Passage shown:
■ ■ ■ ■ ■

First Taste Of Mexican Cuisine
COOKING WITH CHARACTER - Dr. Nestor Alonso ll () - September 15, 2009 - 12:00am

It probably occurred in 1865 when Andrés de Urdaneta, sailing with Miguel López de Legazpi, discovered a new route from Cebu to Mexico in 1865. If a Filipino rode with the ship to reach Acapulco, Mexico, he would be the first Filipino to have a taste of Mexican foods.

This was the start of the Manila-Acapulco Galleon Trade, a business run by the Spanish colonizers shipping spices, ivory, porcelain and silk; payment was in Mexican Silver. Fruits from New Spain reached the Philippines like guava, pineapple, papaya, avocado, kasuy, atis, anonas, guyabano, camachile, sinegwelas, chico, caimito and cacao. Even our camote, singkamas, mani, sayote, achuete and mais, all came from Mexico! (TIKIM, Essays on Philippine Food and Culture by Doreen Fernandez). Perhaps, the only plant we can claim nga local gyud are coconuts.

One hundred ten Manila galleons (up to 2,000 tons, can carry 1,000 passengers) sailed during the 250 years of trading (1815) and during this period, there were opportunities for Filipinos to travel with these ships and hence reached Mexico for a taste of its cuisine. Nothing new really eating all those Mexican food!

Mexican culture began about 7,000 years ago and reached its height when the Mexica people and other tribes formed the Aztec Empire in the mid 13th century. In 1519, Hernan Cortes (from Spain, not Mandaue City) visited Emperor Moctezuma ll and they feasted on thirty or more dishes including red tamales with beans, roast turkey hen, lobster with red chili, small cactus fruits with fish eggs, frogs with green chili, dried duck, roast quail and fresh fish with sauce of unripe plum. Frothy chocolate was poured into gold cups (Latin American Cooking, Time-Life Books).

Mexican cuisine today is a blend of the “best of pre-Conquest Indian cooking while freely adopting and modifying many good things from Spain.” In the USA, Mexican food was adopted and evolved into Tex-Mex or Texan-Mexican cuisine. In the State of California, it is known as Cal-Mex.

Unfortunately, your favorite food columnist has not traveled to Mexico to taste the cuisine in its original form and rare pa gyud to eat Mexican food here in Cebu. Only one dish is encoded in memory, the turkey in Pueblan sauce or mole poblano de guajolote a Mexican national holiday dish, an adaptation of an old Indian recipe using a turkey and a chili sauce with chocolate. And I remember only one event of the La Chaine des Rotisseurs dining on authentic Mexican cuisine; the celebration of “Mariachi Nights” in Tequila Joe’s.

■ ■ ■ ■ ■

Problem A:
According to the column on Mexican cuisine, what is Mexican food called in California?
Problem B:
Can you shorten the paragraph of the Mexican cuisine column that begins "Mexican culture began about 7,000 years ago," keeping its main facts?
Problem C:
Could you carry the column on Mexican cuisine on past its last sentence?

■ ■ ■ ■ ■

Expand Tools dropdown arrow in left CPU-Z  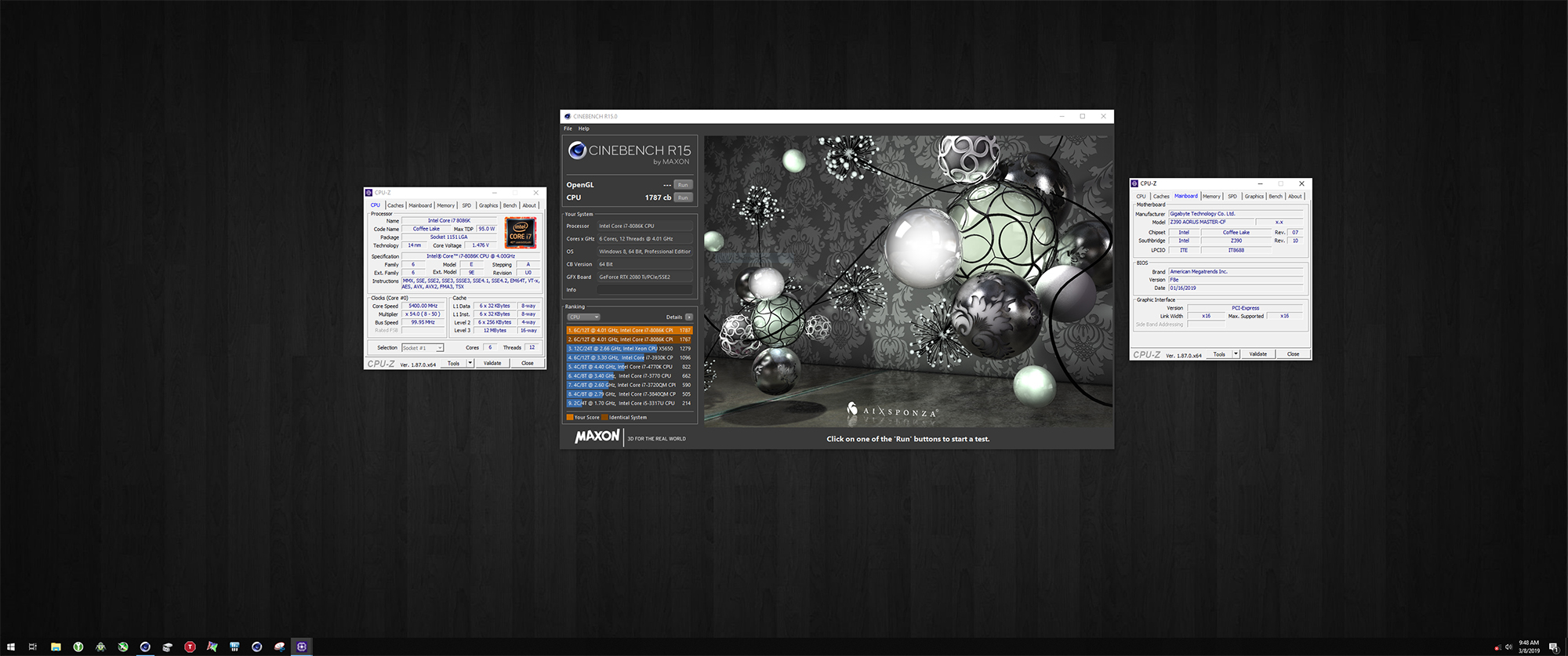pyautogui.click(x=470, y=363)
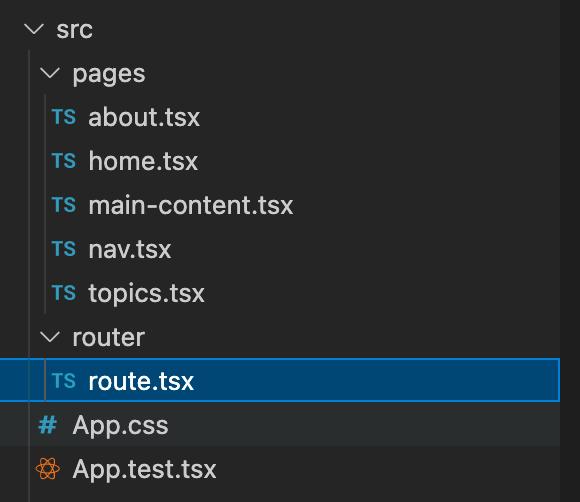The image size is (580, 502).
Task: Collapse the pages folder chevron
Action: pyautogui.click(x=50, y=73)
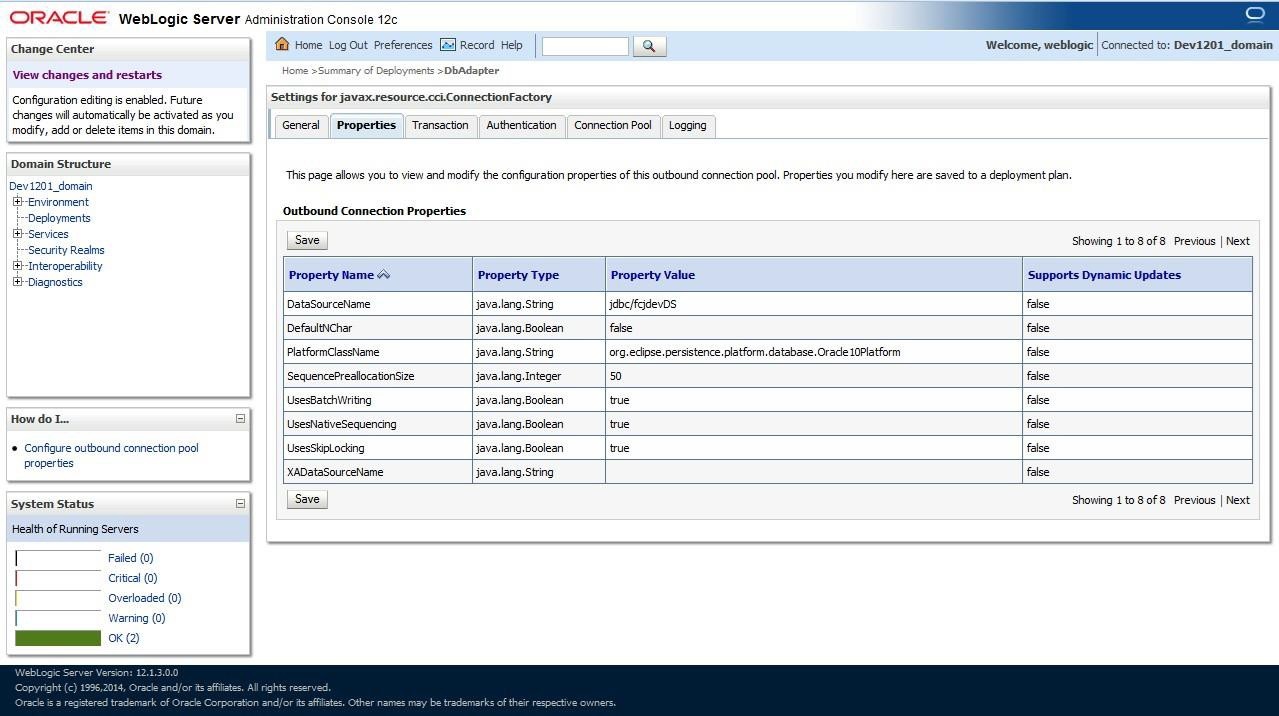Image resolution: width=1279 pixels, height=716 pixels.
Task: Click the Home house icon in toolbar
Action: tap(282, 45)
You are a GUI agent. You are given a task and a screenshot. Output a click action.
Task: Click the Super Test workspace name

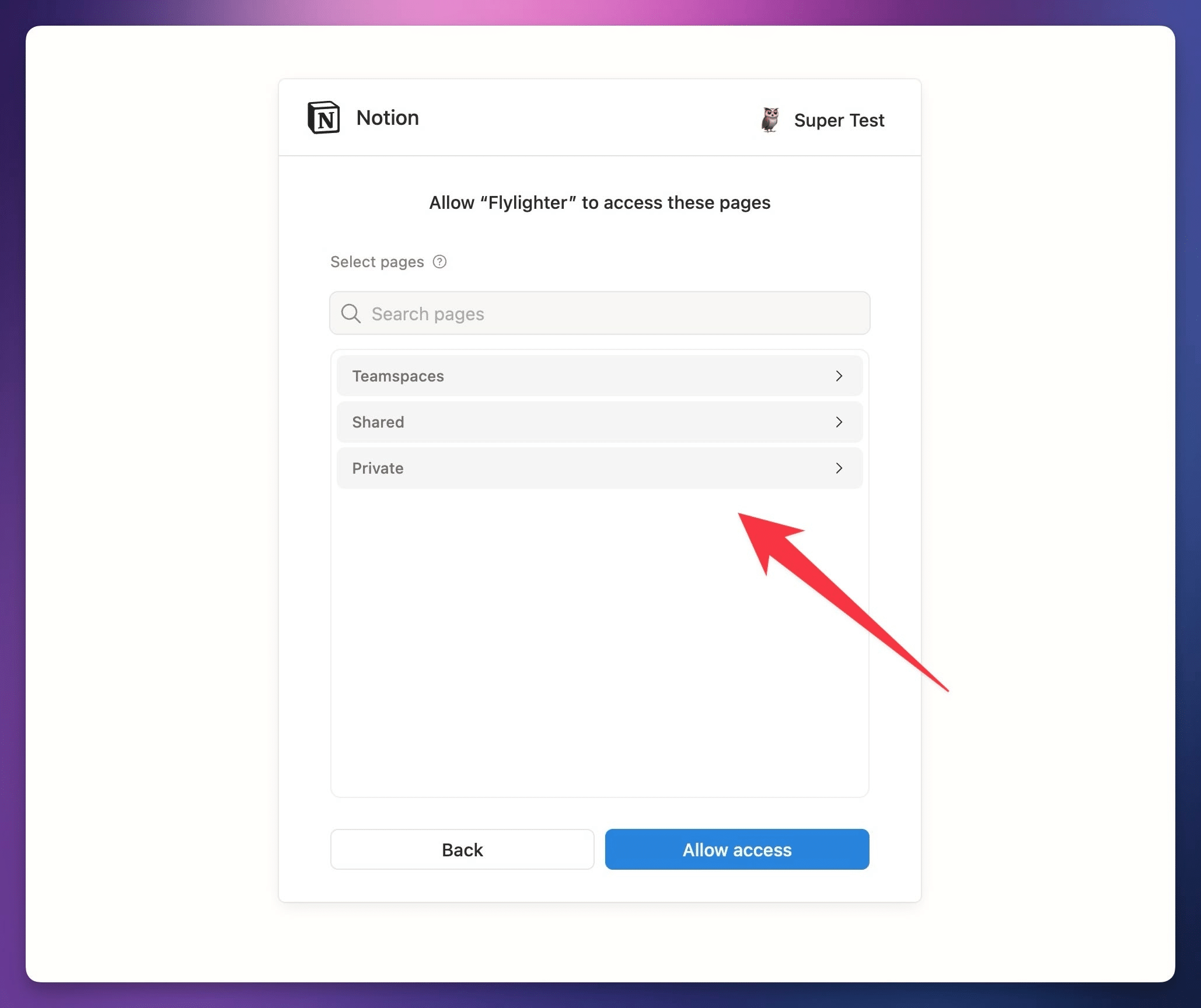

■ ■ ■ ■ ■

Right answer A:
Cal-Mex.

Right answer B:
Mexican culture dates back about 7,000 years and peaked when the Mexica and other tribes formed the Aztec Empire in the mid-13th century. In 1519, Hernan Cortes of Spain visited Emperor Moctezuma and feasted on thirty or more dishes. These included red tamales with beans, roast turkey hen, lobster with red chili, frogs with green chili, dried duck and roast quail. Frothy chocolate was poured into gold cups.

Right answer C:
Today, local residents can taste real Mexican dishes at Maya Taqueria and Tequilla Lounge (Crossroads, Banilad Road, phone   (032) 238.9552 or (032) 238.9618, www.mayacebu.com).

You can start on foods that are familiar para no culture shock; start with the ceviche de camarron (shrimp ceviche in lime and coriander with horseradish gazpacho and masa chips) or ceviche de caballa (mackerel) because it is similar to our “kinilaw” and Ensalada de Jicama (singkamas). In general, Cebuanos are not really that adventurous with their cuisine and anything that is chili hot is unacceptable.

During the dinner with media, we were welcomed by owners Jason and Anna Hyatt, and introduced to an array of Mexican delights like Frijoles Y Arroz (Mexican rice and beans) Salsa Roja (Red sauce made with tomatoes, chili peppers, onion garlic, etc.) served with masa chips, Camarones Recado Verde (prawn with tomatillos, a relative of tomatoes colored green), Chechac (braised fish with coconut, lime, tomatoes and achiote), Carnitas (roasted pork), Pollo Achiote (chicken), Cochinita Pibil (roast pork) and Carne Asada (grilled Angus flank steak). The latter two are definitely my favorites.

Dessert was Maya’s version of the Churros con Chocolate (perfect end to a nice dinner) and Pudin de Banana. The only problem is that the presentation of the dishes is similar and I had to journey back to properly identify the photos.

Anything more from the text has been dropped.